Alva began clumsily to cut radishes. Mrs. Gannett walked around the kitchen, frowning, sliding her fingertips along the blue and coral counters. She was wearing her hair pulled up into a topknot, showing her neck very thin, brown and rather sun-coarsened; her deep tan made her look sinewy and dried. Nevertheless Alva, who was hardly tanned at all because she spent the hot part of the day in the house, and who at seventeen was thicker than she would have liked in the legs and the waist, envied her this brown and splintery elegance;
Mrs. Gannett had a look of being made of entirely synthetic and superior substances.

“Cut the angel food with a string, you know that, and I’ll tell you how many sherbet and how many maple mousse. Plain vanilla for Mr. Gannett, it’s in the freezer—There’s plenty of either for your own dessert—Oh, Derek, you monster!” Mrs. Gannett ran out to the patio, crying, “Derek, Derek!” in tones of shrill and happy outrage. Alva, who knew that Derek was Mr. Vance, a stockbroker, just remembered in time not to peer out the top of the Dutch door to see what was happening. That was one of her difficulties on Sundays, when they were all drinking, and becoming relaxed and excited; she had to remember that it was not permissible for her to show a little relaxation and excitement too. Of course, she was not drinking, except out of the bottoms of glasses when they were brought back to the kitchen—and then only if it was gin, cold, and sweetened.
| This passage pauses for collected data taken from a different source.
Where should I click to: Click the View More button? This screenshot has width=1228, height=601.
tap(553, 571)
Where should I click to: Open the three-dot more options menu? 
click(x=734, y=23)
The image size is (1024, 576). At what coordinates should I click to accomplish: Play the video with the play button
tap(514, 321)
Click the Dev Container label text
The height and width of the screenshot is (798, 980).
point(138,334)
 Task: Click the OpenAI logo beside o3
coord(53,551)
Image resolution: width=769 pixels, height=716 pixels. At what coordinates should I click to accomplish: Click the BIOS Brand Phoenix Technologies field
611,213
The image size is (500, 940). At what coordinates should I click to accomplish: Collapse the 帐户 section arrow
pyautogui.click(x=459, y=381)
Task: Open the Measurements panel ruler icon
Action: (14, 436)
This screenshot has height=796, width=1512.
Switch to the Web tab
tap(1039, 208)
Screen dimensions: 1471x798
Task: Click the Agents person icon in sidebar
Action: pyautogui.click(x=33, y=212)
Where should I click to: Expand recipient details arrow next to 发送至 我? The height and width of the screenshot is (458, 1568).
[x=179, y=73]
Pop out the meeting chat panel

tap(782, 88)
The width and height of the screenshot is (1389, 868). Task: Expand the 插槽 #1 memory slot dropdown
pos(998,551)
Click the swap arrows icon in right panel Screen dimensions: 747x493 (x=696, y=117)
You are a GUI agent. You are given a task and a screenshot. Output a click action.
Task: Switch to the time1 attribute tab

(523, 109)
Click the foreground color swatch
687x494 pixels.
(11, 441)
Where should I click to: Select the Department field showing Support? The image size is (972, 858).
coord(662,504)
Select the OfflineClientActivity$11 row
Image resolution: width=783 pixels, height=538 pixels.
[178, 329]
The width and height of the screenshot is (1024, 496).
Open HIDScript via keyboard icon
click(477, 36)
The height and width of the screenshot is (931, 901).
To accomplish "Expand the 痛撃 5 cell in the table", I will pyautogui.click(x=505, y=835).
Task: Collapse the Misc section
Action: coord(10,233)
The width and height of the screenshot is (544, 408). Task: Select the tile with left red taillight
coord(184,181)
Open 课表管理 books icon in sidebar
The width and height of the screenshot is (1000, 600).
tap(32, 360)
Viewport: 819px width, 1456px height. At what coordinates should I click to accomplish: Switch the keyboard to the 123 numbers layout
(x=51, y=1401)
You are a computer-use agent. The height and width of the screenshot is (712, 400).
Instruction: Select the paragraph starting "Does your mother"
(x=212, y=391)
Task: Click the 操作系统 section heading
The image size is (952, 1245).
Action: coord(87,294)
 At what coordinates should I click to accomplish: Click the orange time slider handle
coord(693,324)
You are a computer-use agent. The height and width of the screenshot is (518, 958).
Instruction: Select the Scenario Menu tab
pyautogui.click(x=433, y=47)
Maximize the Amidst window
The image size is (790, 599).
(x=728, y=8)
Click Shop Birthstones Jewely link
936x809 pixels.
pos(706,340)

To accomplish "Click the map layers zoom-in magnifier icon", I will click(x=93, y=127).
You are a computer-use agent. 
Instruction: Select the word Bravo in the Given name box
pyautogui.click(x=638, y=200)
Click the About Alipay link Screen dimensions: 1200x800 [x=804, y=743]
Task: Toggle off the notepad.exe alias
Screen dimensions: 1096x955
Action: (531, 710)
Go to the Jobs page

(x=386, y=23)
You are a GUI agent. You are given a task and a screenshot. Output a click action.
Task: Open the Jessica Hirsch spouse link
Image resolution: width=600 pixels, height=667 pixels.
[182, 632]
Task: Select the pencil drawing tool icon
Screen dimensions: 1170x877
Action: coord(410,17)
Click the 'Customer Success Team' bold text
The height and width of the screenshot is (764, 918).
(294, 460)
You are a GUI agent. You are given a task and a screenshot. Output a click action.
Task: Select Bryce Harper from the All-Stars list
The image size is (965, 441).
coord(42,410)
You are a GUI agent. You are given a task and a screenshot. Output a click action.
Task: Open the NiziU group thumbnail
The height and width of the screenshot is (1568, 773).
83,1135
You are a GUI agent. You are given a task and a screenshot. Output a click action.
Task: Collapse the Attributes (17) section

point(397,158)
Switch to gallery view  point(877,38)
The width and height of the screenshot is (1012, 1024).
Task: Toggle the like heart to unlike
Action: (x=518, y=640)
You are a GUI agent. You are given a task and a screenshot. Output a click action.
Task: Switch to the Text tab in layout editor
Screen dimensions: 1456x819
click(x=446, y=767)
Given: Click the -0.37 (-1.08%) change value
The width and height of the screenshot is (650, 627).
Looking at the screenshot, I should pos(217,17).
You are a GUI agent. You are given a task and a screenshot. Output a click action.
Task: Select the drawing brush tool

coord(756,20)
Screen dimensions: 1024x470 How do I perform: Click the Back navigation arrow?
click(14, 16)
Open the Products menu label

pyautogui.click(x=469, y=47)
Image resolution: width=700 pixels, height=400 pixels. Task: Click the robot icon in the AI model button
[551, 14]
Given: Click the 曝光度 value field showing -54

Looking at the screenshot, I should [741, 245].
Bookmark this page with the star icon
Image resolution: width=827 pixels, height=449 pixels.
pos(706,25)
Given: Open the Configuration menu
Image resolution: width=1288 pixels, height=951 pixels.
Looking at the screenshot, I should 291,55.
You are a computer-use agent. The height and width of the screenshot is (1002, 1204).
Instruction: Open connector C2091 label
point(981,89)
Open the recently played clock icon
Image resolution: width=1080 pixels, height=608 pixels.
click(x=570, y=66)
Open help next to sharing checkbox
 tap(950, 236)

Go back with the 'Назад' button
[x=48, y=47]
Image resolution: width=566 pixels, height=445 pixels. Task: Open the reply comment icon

But the feeling of unreality, of alternate apathy and recklessness, became very strong in the house by the middle of afternoon. Alva would meet people coming from the bathroom, absorbed and melancholy, she would glimpse women in the dim bedrooms swaying towards their reflections in the mirror, very slowly applying their lipstick, and someone would have fallen asleep on the long chesterfield in the den. By this time the drapes would have been drawn across the glass walls of living room and dining room, against the heat of the sun; those long, curtained and carpeted rooms, with their cool colours, seemed floating in an underwater light. Alva found it already hard to remember that the rooms at home, such small rooms, could hold so many things; here were such bland unbroken surfaces, such spaces—a whole long, wide passage empty, except for two tall Danish vases standing against the farthest wall, carpet, walls and ceiling all done in blue variants of grey; Alva, walking down this hallway, not making any sound,
wished for a mirror, or something to bump into; she did not know if she was there or not.

Before she carried the lunch out to the patio she combed her hair at a little mirror at the end of the kitchen counter, pushing curls up around her face. She retied her apron, pulling its wide band very tight. It was all she could do; the uniform had belonged to Jean, and Alva had asked, the first time she tried it on, if maybe it was too big; but Mrs. Gannett did not think so. The uniform was blue, the predominant kitchen colour; it had white cuffs and collar and scalloped apron. She had to wear stockings too, and white Cuban-heeled shoes that clomped on the stones of the patio—making, in contrast to the sandals and pumps, a heavy, purposeful, plebian sound. But nobody looked around at her, as she carried plates, napkins, dishes of food to a long wrought-iron table. Only Mrs. Gannett came, and rearranged things. The way Alva had of putting things down on a table always seemed to lack something, though there, too, she did not make any real mistakes.